On lundi 28 août 2017 13:36:36 CEST Vincent Schut wrote:

> On 08/28/2017 12:30 PM, Even Rouault wrote:

> > Vincent,

> >

> > http://gdal.org/gdal_vrttut.html should help:

> >

> > """Some characteristics of the source band can be specified in the

> > optional SourceProperties tag to enable the VRT driver to differ the

> > opening of the source dataset until it really needs to read data from

> > it. This is particularly useful when building VRTs with a big number

> > of source datasets. The needed parameters are the raster dimensions,

> > the size of the blocks and the data type. If the SourceProperties tag

> > is not present, the source dataset will be opened at the same time as

> > the VRT itself.

> >

> > [...]

> >

> > <SimpleSource>

> >

> > <SourceFilename relativeToVRT="1">utm.tif</SourceFilename>

> >

> > <SourceBand>1</SourceBand>

> >

> > <SourceProperties RasterXSize="512" RasterYSize="512" DataType="Byte"

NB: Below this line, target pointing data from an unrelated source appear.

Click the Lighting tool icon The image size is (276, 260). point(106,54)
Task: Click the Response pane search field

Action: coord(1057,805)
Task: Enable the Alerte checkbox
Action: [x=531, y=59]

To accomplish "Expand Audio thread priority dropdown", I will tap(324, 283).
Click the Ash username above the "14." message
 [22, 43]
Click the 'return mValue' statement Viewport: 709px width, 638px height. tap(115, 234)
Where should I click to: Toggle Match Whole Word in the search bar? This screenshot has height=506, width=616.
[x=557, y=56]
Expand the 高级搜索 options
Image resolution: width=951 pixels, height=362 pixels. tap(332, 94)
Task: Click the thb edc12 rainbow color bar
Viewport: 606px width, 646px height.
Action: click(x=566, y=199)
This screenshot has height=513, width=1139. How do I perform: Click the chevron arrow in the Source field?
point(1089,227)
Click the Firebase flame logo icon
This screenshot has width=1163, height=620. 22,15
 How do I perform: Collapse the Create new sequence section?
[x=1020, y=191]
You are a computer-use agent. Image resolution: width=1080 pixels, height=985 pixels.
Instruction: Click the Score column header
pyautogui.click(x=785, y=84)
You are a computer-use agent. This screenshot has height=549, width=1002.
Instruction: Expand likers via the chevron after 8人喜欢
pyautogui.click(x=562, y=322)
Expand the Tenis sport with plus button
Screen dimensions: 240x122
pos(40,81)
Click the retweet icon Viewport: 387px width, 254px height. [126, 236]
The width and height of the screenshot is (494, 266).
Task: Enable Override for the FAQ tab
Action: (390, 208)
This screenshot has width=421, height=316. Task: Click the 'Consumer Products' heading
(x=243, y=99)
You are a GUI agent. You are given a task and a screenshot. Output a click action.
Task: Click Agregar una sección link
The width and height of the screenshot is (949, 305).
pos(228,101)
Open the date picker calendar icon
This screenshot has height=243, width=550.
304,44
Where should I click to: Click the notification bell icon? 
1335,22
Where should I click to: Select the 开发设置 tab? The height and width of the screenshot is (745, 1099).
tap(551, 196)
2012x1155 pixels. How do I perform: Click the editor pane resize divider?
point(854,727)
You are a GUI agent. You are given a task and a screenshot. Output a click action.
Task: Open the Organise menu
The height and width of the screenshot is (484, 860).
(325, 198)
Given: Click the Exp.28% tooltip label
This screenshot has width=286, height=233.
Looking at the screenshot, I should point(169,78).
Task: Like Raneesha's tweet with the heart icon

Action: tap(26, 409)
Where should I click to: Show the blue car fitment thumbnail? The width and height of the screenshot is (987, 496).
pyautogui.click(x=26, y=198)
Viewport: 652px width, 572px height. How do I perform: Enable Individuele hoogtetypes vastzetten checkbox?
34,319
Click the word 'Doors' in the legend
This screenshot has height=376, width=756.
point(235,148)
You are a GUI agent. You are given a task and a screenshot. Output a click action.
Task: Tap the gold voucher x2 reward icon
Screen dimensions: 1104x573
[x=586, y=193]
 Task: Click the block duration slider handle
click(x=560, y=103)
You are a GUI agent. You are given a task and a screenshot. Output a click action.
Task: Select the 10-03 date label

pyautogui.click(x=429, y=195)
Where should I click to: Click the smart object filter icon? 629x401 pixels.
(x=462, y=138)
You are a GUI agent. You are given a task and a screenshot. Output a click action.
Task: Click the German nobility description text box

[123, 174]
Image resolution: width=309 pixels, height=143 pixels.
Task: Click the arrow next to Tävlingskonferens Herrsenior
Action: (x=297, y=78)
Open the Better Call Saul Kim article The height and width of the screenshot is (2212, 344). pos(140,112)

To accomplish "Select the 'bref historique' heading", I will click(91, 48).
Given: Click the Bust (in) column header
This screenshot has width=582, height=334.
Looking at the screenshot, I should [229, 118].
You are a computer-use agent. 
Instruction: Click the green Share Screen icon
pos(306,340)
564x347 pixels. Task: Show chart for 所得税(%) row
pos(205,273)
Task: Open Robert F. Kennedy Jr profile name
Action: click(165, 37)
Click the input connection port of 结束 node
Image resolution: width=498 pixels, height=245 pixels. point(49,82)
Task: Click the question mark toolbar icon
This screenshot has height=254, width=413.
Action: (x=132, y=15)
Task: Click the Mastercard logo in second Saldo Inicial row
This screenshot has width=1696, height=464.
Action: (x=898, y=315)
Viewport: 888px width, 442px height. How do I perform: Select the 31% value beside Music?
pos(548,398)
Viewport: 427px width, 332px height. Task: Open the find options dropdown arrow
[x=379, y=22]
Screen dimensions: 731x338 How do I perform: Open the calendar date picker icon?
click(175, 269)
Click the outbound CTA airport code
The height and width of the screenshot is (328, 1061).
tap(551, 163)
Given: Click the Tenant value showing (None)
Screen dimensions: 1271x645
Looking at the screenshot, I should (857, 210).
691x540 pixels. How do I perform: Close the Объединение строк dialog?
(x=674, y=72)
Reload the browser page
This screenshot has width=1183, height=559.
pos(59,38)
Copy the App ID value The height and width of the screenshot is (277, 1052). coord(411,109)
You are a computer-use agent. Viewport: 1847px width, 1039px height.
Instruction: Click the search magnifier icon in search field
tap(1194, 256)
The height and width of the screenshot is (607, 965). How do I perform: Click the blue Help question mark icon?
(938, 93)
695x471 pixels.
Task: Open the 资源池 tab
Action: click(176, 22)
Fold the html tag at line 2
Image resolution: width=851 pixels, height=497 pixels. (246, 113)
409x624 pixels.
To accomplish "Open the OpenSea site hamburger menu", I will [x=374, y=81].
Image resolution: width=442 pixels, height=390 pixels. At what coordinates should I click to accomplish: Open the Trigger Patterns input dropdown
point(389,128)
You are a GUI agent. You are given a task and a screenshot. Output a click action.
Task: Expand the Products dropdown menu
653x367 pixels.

> > BlockXSize="128" BlockYSize="128"/>

> >

> > <SrcRect xOff="0" yOff="0" xSize="512" ySize="512"/>

> >

> > <DstRect xOff="0" yOff="0" xSize="512" ySize="512"/>

> >

> > </SimpleSource>

> >

> > """

> >

> > Note: in theory, the VRT driver could be improved to implement this

> > lazy opening behaviour without requiring SourceProperties, but

> > until/if this is implemented some day, you have to use SourceProperties.

> >

> > Even

>

> Unfortunately, it's more complex. Both vrt's have SourceProperties tags

> for each source.

> I did another experiment to test if it is .hgt versus .tif, and it

> appears to be something else: I removed all but one of the ComplexSource

> items from each. Now both of them appear to try to open the source raster.

>

> The vrt which apparently does not open it's sources is this one:

> https://cloud.sdsc.edu/v1/AUTH_opentopography/Raster/SRTM_GL1/SRTM_GL1_srtm.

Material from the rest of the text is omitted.